A la suite des attentats terroristes du 11 septembre 2001, le Président de la République et le Premier Ministre d'alors, Jacques Chirac et Lionel Jospin, ont engagé des troupes militaires françaises en Afghanistan sous l'égide de l'O.N.U. Mais la situation de 2008 n'est plus celle de 2001.
Autant en 2001, il s'agissait d'affirmer notre solidarité avec les Etats-Unis, de les soutenir dans leur droit à la légitime défense ; il s'agissait aussi de démanteler les bases d'Al Qaïda, de contribuer à l'installation d'un régime démocratique à Kaboul et de reconstruire un pays dévasté.

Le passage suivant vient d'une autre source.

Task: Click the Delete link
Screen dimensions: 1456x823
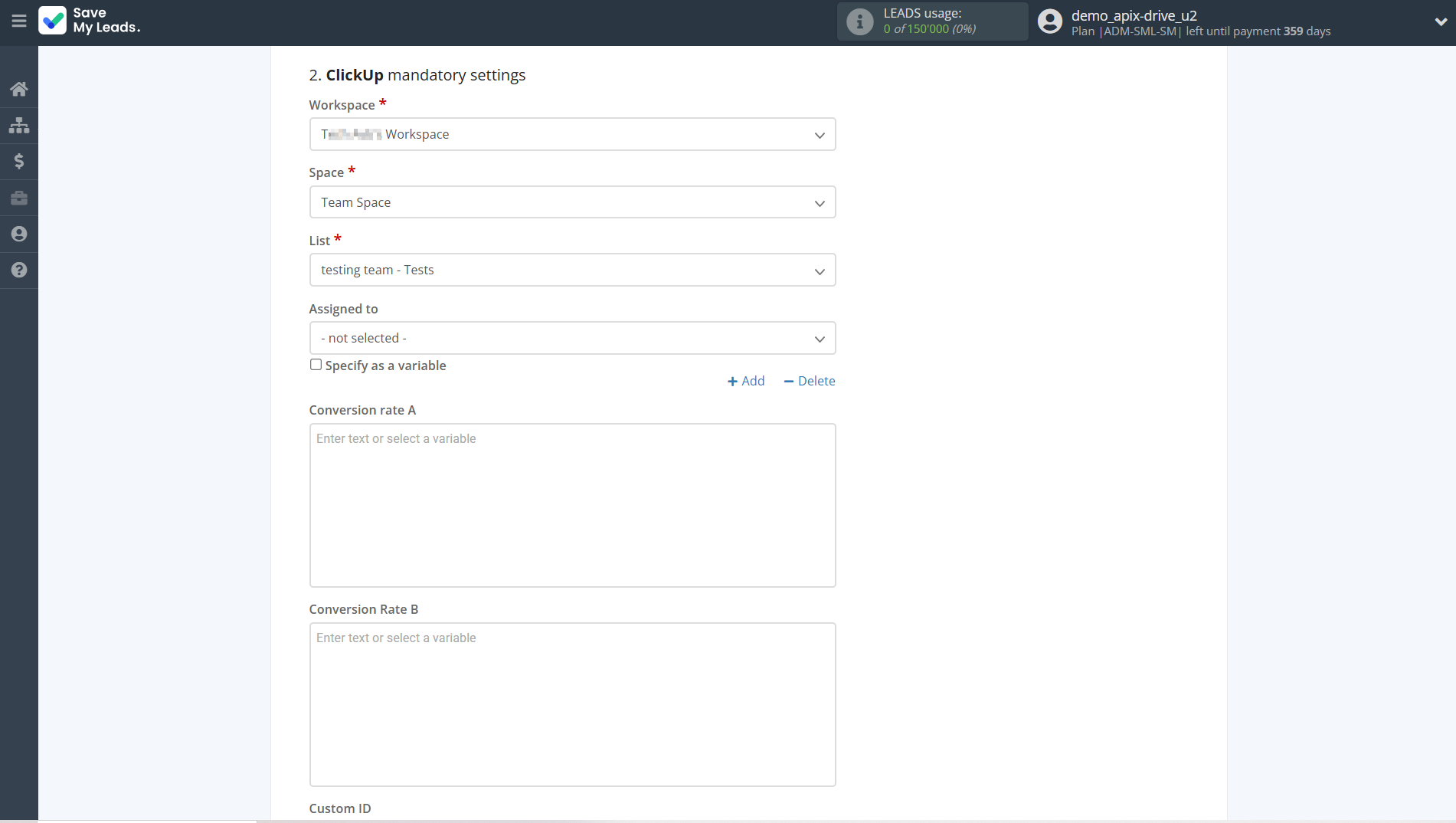Action: [810, 381]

Aujourd'hui au contraire, après 7 années de guerre – oui, c'est bien la guerre en Afghanistan ! – la situation s'est fortement dégradée : gouvernement afghan très fragile, corruption, domination des seigneurs de guerre, culture du pavot et trafic d'opium, talibans conquérant chaque jour un peu plus le territoire afghan jusqu'à se rapprocher de Kaboul ! Sans compter que les forces alliées sont entre-temps passées sous commandement de l'OTAN et que les troupes américaines continuent de mener leurs propres opérations, ce qui n'est pas sans causer de graves difficultés de cohérence et de missions.
Certes, il n'est pas question d'un retrait immédiat. En revanche, à terme, la question se pose. Pour répondre aux graves tensions que connaît ce pays, pour construire un avenir pérenne et pacifié à ce peuple, il nous faut repenser la politique conduite en Afghanistan, et plus largement au Proche Orient.

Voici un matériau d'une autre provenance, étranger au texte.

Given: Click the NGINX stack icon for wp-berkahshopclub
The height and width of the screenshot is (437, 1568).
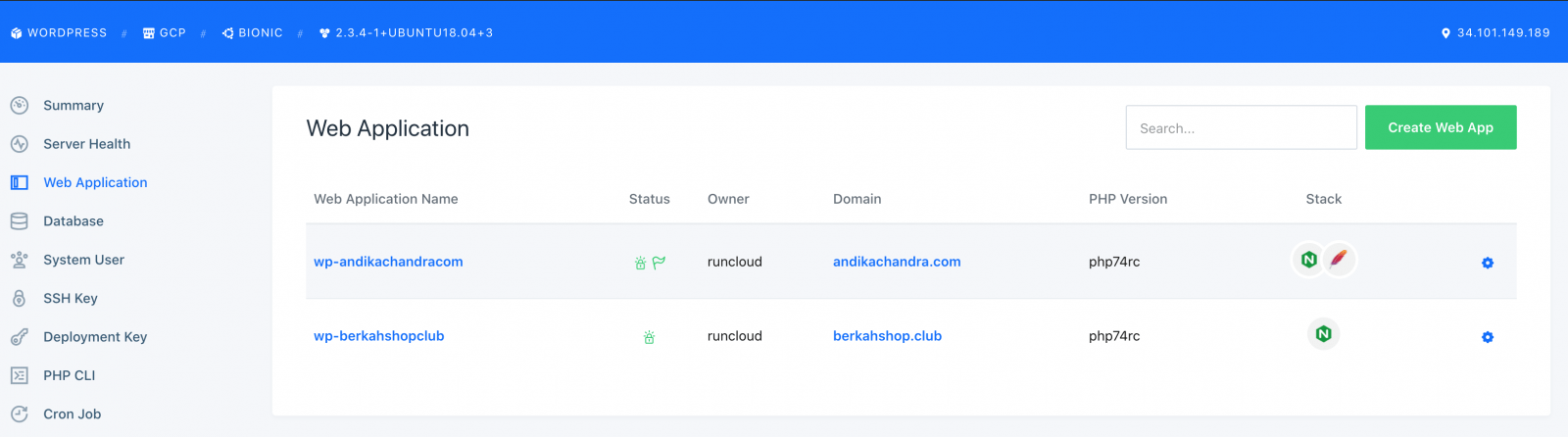Looking at the screenshot, I should click(x=1323, y=334).
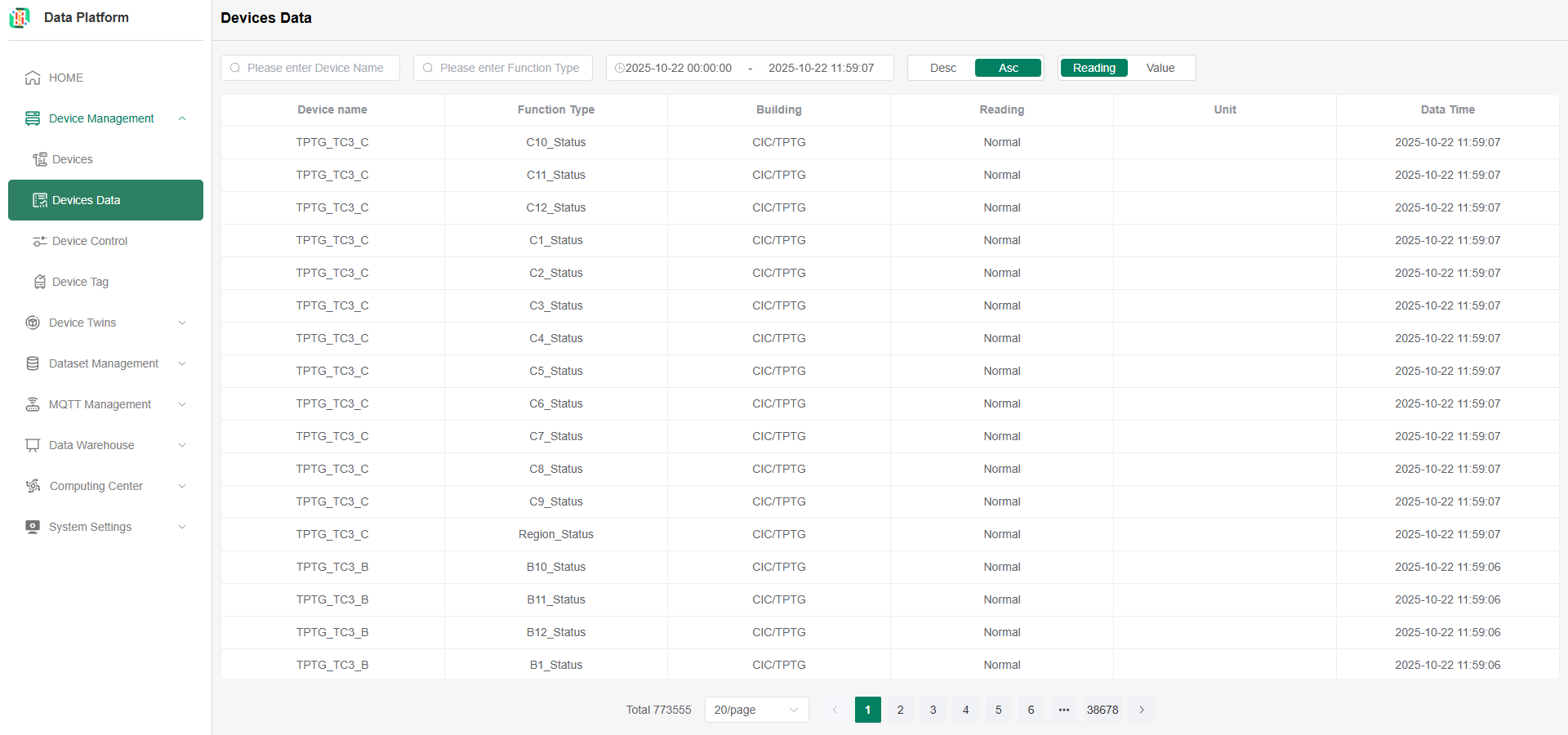Go to page 3 of results
Image resolution: width=1568 pixels, height=735 pixels.
[x=933, y=710]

Les prochains mois peuvent nous le permettre : l'élection prochaine d'un nouveau président aux Etats-Unis et les élections présidentielles (2009) et législatives en Afghanistan (2010) sont autant d'occasions à saisir. Par ailleurs, la lutte contre le terrorisme ne peut être militaire et locale. Elle est nécessairement globale et multiforme. L'intervention militaire des Etats-Unis en Irak amplifiant le terrorisme en est la preuve.
Par ailleurs, il nous faut rompre avec cette idée que les puissances occidentales pourraient occuper sur le long terme les pays du Moyen Orient. Aujourd'hui, plus que jamais, nous devons oeuvrer avec l'ensemble des Etats de cette région, qui sont autant de partenaires et d'acteurs pour trouver une stabilisation.
Quant aux populations afghanes elles-mêmes, quel avenir leur offririons-nous si les troupes militaires devenaient – ce qui se dessine déjà ! – une force d'occupation ? Enfin, il nous faut nous garder d'une politique militaire française qui ne serait qu'un suivisme aveugle d'une politique étrangère américaine du tout militaire.
Aussi, pour restaurer une situation viable et pérenne en Afghanistan, plusieurs pistes complémentaires s'imposent : redéfinir les missions et les moyens militaires ; veiller à préserver les populations civiles des combats ; rééquilibrer l'aide civile et le militaire ; aider davantage les autorités afghanes à s'affirmer dans la conduite des affaires du pays ; être plus exigeants à l'égard des autorités afghanes en matière de lutte contre la corruption ou la drogue ; faciliter le consensus national entre les Afghans ; aider au dialogue entre les Etats de la région et inciter le Pakistan à ne plus soutenir les talibans.
En 2008, loin de l'exemple de 2001, le président Sarkozy n'est pas parvenu à créer les conditions d'un consensus national. La cause réunit sans doute Gauche et Droite : vaincre le terrorisme et ceux qui le soutiennent. Les moyens d’y parvenir cependant nous séparent.
Le président a mis le pays dans un engrenage dangereux. « Jusqu'où allons-nous aller dans la logique de guerre? » s'interroge à juste titre notre Président de groupe. A cela s'ajoutent certains propos malencontreusement provocants. Pour le député socialiste que je suis, c'est précisément pour pouvoir protéger nos soldats qu'est indispensable un changement de la mission que leur confie la Nation.
Le Président et son gouvernement n’ont tiré aucune leçon des échecs en Afghanistan ; voilà pourquoi il ne me paraît pas possible, comme mes collègues du groupe socialiste, d’octroyer un blanc seing illimité tel qu'il est demandé cet après-midi. J'ai donc voté non. Non à l'enlisement.
Dans ce moment de particulière gravité, je n'ai pas voté contre la poursuite de l’engagement de la France en Afghanistan. J'ai voté contre une conception politique et militaire qui nous conduit dans une impasse et qui, je le crains, risque bien d'occasionner encore des pertes chez nos jeunes militaires.